Last weekend when we were home for the funeral I was talking to my sister and she said something about memory that made me smile. Because it's something I say all the time. Something I harp on. Something I read up on. Something I know to be true.
Basically your memories are yours and mine are mine and even if we are remembering the same event we don't necessarily have the same memory of it.
Memory is not trustworthy.
We all think it is. "I remember that clearly!"
But it's not.
Our memory is fickle. And each time we remember something we change it just a little. It's a memory of a memory. We can even start to remember things, in remarkable detail, that never happened. Brian Williams was a really public example of this. People hung him out to dry, but he probably honestly believed what he was saying. One of the ways you could tell is by how his story morphed over time. He started out with a pretty accurate (from other accounts, though we know those aren't really all that accurate either) then he added one detail, then another, and eventually the story he remembered and told was different than the one he started with.
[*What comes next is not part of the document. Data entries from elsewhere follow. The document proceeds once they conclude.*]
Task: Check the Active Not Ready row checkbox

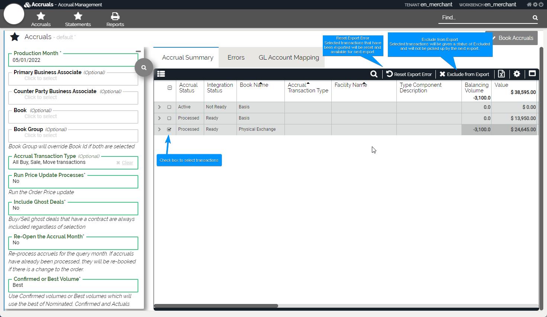Action: pyautogui.click(x=169, y=107)
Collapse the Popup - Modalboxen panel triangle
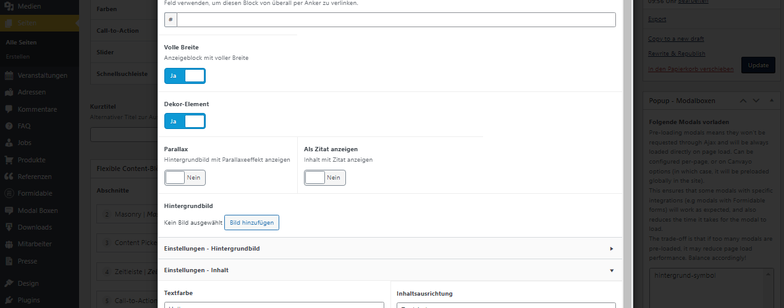 pos(771,101)
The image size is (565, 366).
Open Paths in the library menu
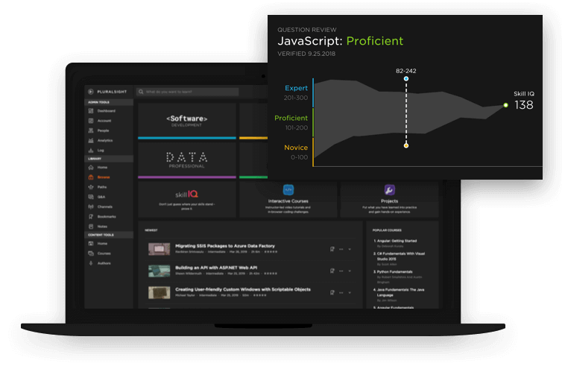(x=101, y=187)
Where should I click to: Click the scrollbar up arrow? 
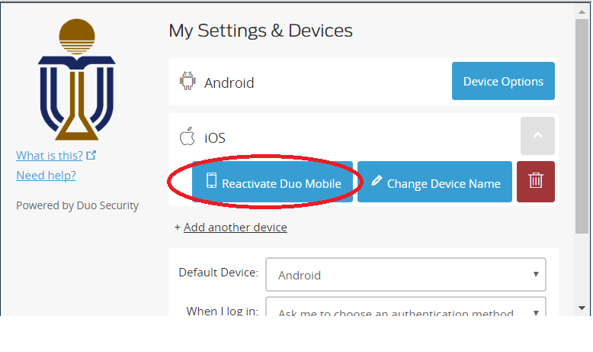coord(582,12)
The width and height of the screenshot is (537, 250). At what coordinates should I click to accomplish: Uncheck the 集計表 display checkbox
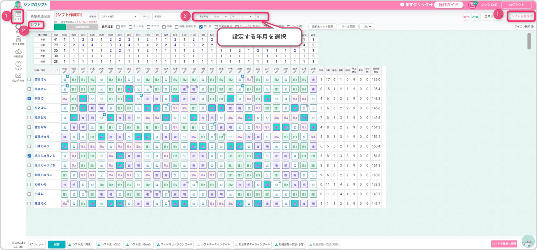point(201,27)
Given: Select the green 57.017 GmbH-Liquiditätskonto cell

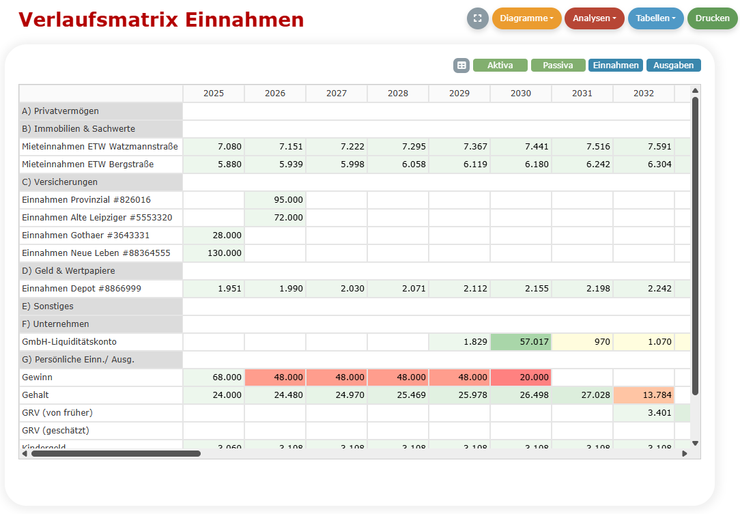Looking at the screenshot, I should (x=521, y=342).
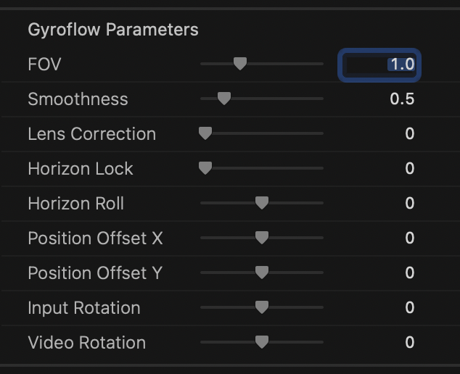
Task: Click the FOV slider handle
Action: pos(240,64)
And people do it all the time.
I've told the story of almost drowning and the only other person there at the time has a very different story than I do in some key areas. And that was from the start. We both lived it, but we lived it differently and what we remember is different.
I've had people tell me stories about things happening to me, or things that I've supposedly said, that I have no memory of at all. But they will swear is true and happened.
And for years, before I realized how fragile memory was, I relied on my own memory heavily. And there are times I still do feel like I must be remembering something exactly. I mean I can picture the room, I can tell you what people are wearing. I can tell you who said what and when. And I could be right. But then again, I might not at all.
We all remember things differently.
And sometimes we remember things the way we want them to be. Or need them to be.
I have friends who have changed relationships with their parents after they died. Which you would think would be tricky right? Like you had a relationship with them when they were alive and that's what it was, you could have changed it then, but not now. But really? It's easier to change it once they are dead. Because they aren't there fucking up your rewrite anymore. I've seen people who were estranged from their parents suddenly have the tightest mother/daughter bond you have ever heard about. I've seen a lot of rewriting of personalities, and not just with parents but with a lot of people. The world's biggest asshole is now tough but fair.
I think the whole don't speak ill of the dead thing comes in to play here. And if you spend enough years not speaking ill of the dead you forget that they had a lot of ill to talk about.
You all also know I don't buy in to that. If you don't want to be spoken ill of after you die then don't be a dick while you are alive. I'm not polishing your legacy for you. I might not speak of you at all, or might not contradict the polishers, but I won't add to it. They need to do what works for them, and if that means that their memories shift, then okay. As long as it doesn't hurt someone else then okay.
And sometimes you'll hear something about someone you knew that doesn't line up with your own memories and you have to figure out how to deal with those as well. For me? I fall back on that belief, your memories are yours, mine are mine.
And that's okay.
Memory is shifty. It really is. Just don't think your memories are any more reliable than someone elses and you'll be okay.